--- ENTRIES PROVIDED ---

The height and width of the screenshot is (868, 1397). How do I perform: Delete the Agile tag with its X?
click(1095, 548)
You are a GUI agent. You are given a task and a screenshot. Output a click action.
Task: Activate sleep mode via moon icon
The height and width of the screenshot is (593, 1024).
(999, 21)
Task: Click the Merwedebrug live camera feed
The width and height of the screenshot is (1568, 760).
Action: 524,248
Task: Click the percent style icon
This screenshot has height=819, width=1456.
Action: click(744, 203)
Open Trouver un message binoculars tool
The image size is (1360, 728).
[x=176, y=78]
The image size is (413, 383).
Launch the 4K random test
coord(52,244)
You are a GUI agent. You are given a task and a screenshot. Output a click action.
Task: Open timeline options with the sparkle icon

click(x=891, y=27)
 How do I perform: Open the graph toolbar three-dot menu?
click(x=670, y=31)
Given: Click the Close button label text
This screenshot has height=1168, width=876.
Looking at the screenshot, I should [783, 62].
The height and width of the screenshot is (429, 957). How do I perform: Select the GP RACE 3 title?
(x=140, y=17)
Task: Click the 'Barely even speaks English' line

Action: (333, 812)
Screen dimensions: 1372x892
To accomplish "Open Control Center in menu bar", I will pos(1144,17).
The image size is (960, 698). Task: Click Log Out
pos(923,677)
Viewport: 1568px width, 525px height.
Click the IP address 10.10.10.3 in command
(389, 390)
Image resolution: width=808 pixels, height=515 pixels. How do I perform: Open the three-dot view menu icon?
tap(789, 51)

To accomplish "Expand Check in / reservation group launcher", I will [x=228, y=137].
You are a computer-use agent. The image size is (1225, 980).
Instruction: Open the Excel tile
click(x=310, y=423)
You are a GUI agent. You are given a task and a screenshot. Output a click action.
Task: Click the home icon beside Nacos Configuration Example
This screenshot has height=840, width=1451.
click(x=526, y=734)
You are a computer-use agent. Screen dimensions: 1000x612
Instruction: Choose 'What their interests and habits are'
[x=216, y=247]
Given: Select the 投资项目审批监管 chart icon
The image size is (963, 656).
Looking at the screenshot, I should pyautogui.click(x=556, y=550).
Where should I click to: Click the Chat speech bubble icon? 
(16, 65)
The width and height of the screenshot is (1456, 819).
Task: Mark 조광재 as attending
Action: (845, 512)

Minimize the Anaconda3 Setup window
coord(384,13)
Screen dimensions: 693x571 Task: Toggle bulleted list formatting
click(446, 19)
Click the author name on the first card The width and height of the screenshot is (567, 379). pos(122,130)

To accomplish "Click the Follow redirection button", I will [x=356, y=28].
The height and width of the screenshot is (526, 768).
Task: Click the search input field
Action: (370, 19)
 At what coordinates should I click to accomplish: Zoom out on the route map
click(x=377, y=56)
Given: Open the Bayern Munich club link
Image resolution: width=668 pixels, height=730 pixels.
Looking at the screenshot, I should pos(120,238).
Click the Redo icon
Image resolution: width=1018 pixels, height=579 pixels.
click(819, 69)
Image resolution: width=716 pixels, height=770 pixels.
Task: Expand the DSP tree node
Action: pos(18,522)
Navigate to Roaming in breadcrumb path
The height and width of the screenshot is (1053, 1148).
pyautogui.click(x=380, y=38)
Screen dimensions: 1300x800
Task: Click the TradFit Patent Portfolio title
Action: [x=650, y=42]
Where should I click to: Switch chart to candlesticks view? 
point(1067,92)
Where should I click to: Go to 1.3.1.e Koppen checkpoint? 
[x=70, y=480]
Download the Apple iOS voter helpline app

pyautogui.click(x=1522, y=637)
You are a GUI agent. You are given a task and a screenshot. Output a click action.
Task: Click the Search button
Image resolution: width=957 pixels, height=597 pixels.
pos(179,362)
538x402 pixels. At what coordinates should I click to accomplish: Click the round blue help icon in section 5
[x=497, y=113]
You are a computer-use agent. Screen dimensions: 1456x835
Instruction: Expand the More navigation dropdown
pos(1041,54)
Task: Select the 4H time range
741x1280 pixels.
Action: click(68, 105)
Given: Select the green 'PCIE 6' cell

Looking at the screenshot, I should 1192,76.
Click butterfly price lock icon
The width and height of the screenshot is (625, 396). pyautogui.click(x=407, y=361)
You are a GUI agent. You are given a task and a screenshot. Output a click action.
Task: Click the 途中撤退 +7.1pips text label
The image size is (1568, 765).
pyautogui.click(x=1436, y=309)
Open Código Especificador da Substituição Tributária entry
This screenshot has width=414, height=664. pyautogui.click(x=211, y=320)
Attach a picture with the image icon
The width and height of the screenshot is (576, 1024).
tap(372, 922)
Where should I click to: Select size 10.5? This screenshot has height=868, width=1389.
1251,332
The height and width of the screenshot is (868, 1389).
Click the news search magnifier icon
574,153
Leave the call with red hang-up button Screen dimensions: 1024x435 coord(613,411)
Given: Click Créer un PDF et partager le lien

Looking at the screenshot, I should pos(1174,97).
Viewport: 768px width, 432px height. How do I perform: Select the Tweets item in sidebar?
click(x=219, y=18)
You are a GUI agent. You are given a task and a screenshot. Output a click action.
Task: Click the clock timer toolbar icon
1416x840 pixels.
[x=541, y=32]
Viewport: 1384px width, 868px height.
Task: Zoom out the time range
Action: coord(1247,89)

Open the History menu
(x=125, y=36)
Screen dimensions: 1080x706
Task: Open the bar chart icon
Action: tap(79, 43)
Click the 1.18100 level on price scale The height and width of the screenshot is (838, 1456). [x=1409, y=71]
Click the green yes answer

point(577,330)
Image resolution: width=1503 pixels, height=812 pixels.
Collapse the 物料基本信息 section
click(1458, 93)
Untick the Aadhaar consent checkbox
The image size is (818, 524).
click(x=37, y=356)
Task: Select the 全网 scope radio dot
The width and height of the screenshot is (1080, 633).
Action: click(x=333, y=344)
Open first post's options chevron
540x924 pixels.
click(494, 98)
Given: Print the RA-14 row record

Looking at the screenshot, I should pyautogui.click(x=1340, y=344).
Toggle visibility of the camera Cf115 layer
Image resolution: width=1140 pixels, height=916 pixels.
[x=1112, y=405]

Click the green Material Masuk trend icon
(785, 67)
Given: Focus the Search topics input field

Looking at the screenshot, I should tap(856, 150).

---

Transcribe the records between the line holding "Click butterfly price lock icon" and the line holding "click(x=219, y=18)", inclusive, reproducing each line exactly.

RESULT FOR THIS EXERCISE =
Click butterfly price lock icon
The width and height of the screenshot is (625, 396). pyautogui.click(x=407, y=361)
You are a GUI agent. You are given a task and a screenshot. Output a click action.
Task: Click the 途中撤退 +7.1pips text label
The image size is (1568, 765).
pyautogui.click(x=1436, y=309)
Open Código Especificador da Substituição Tributária entry
This screenshot has width=414, height=664. pyautogui.click(x=211, y=320)
Attach a picture with the image icon
The width and height of the screenshot is (576, 1024).
tap(372, 922)
Where should I click to: Select size 10.5? This screenshot has height=868, width=1389.
1251,332
The height and width of the screenshot is (868, 1389).
Click the news search magnifier icon
574,153
Leave the call with red hang-up button Screen dimensions: 1024x435 coord(613,411)
Given: Click Créer un PDF et partager le lien

Looking at the screenshot, I should pos(1174,97).
Viewport: 768px width, 432px height. How do I perform: Select the Tweets item in sidebar?
click(x=219, y=18)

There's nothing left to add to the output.